_WHAT TO PRODUCE_:
Set out every line of the material below as a numbered list, omitting the blank lines.

>> Begin GIVEN RECORDS

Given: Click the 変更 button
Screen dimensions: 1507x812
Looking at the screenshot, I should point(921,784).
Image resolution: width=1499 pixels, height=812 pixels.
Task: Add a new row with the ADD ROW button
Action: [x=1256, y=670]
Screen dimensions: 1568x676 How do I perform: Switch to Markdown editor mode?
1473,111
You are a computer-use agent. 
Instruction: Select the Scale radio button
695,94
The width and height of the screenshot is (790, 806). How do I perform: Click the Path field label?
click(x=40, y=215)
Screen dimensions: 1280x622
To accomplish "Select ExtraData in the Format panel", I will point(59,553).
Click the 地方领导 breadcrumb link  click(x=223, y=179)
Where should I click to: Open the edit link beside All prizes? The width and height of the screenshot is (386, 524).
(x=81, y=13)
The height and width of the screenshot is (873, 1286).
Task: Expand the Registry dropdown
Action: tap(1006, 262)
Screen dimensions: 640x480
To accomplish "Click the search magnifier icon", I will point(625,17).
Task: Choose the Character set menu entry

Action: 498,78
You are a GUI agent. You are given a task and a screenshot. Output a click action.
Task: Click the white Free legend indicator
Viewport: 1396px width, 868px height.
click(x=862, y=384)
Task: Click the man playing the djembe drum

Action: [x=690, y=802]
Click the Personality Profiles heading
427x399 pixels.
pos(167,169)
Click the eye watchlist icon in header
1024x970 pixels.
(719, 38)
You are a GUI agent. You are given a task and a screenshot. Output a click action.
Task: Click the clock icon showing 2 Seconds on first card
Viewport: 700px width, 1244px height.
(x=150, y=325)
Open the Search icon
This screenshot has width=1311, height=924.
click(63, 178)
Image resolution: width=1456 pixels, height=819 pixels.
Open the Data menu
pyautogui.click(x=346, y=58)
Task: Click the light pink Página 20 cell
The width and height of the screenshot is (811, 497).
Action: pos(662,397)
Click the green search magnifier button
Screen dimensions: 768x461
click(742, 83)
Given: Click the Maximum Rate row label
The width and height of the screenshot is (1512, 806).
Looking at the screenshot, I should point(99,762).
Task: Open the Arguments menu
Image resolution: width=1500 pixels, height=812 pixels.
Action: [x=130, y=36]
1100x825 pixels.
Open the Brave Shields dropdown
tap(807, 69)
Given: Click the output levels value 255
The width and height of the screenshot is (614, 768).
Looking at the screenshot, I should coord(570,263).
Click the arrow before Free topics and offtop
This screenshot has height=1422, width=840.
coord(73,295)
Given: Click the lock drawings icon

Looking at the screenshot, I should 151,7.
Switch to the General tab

>> End GIVEN RECORDS

_RESPONSE BELOW_:
1. Given: Click the 変更 button
2. Screen dimensions: 1507x812
3. Looking at the screenshot, I should point(921,784).
4. Image resolution: width=1499 pixels, height=812 pixels.
5. Task: Add a new row with the ADD ROW button
6. Action: [x=1256, y=670]
7. Screen dimensions: 1568x676 How do I perform: Switch to Markdown editor mode?
8. 1473,111
9. You are a computer-use agent. 
10. Instruction: Select the Scale radio button
11. 695,94
12. The width and height of the screenshot is (790, 806). How do I perform: Click the Path field label?
13. click(x=40, y=215)
14. Screen dimensions: 1280x622
15. To accomplish "Select ExtraData in the Format panel", I will point(59,553).
16. Click the 地方领导 breadcrumb link  click(x=223, y=179)
17. Where should I click to: Open the edit link beside All prizes? The width and height of the screenshot is (386, 524).
18. (x=81, y=13)
19. The height and width of the screenshot is (873, 1286).
20. Task: Expand the Registry dropdown
21. Action: tap(1006, 262)
22. Screen dimensions: 640x480
23. To accomplish "Click the search magnifier icon", I will point(625,17).
24. Task: Choose the Character set menu entry
25. Action: 498,78
26. You are a GUI agent. You are given a task and a screenshot. Output a click action.
27. Task: Click the white Free legend indicator
28. Viewport: 1396px width, 868px height.
29. click(x=862, y=384)
30. Task: Click the man playing the djembe drum
31. Action: [x=690, y=802]
32. Click the Personality Profiles heading
33. 427x399 pixels.
34. pos(167,169)
35. Click the eye watchlist icon in header
36. 1024x970 pixels.
37. (719, 38)
38. You are a GUI agent. You are given a task and a screenshot. Output a click action.
39. Task: Click the clock icon showing 2 Seconds on first card
40. Viewport: 700px width, 1244px height.
41. (x=150, y=325)
42. Open the Search icon
43. This screenshot has width=1311, height=924.
44. click(63, 178)
45. Image resolution: width=1456 pixels, height=819 pixels.
46. Open the Data menu
47. pyautogui.click(x=346, y=58)
48. Task: Click the light pink Página 20 cell
49. The width and height of the screenshot is (811, 497).
50. Action: pos(662,397)
51. Click the green search magnifier button
52. Screen dimensions: 768x461
53. click(742, 83)
54. Given: Click the Maximum Rate row label
55. The width and height of the screenshot is (1512, 806).
56. Looking at the screenshot, I should point(99,762).
57. Task: Open the Arguments menu
58. Image resolution: width=1500 pixels, height=812 pixels.
59. Action: [x=130, y=36]
60. 1100x825 pixels.
61. Open the Brave Shields dropdown
62. tap(807, 69)
63. Given: Click the output levels value 255
64. The width and height of the screenshot is (614, 768).
65. Looking at the screenshot, I should coord(570,263).
66. Click the arrow before Free topics and offtop
67. This screenshot has height=1422, width=840.
68. coord(73,295)
69. Given: Click the lock drawings icon
70. Looking at the screenshot, I should 151,7.
71. Switch to the General tab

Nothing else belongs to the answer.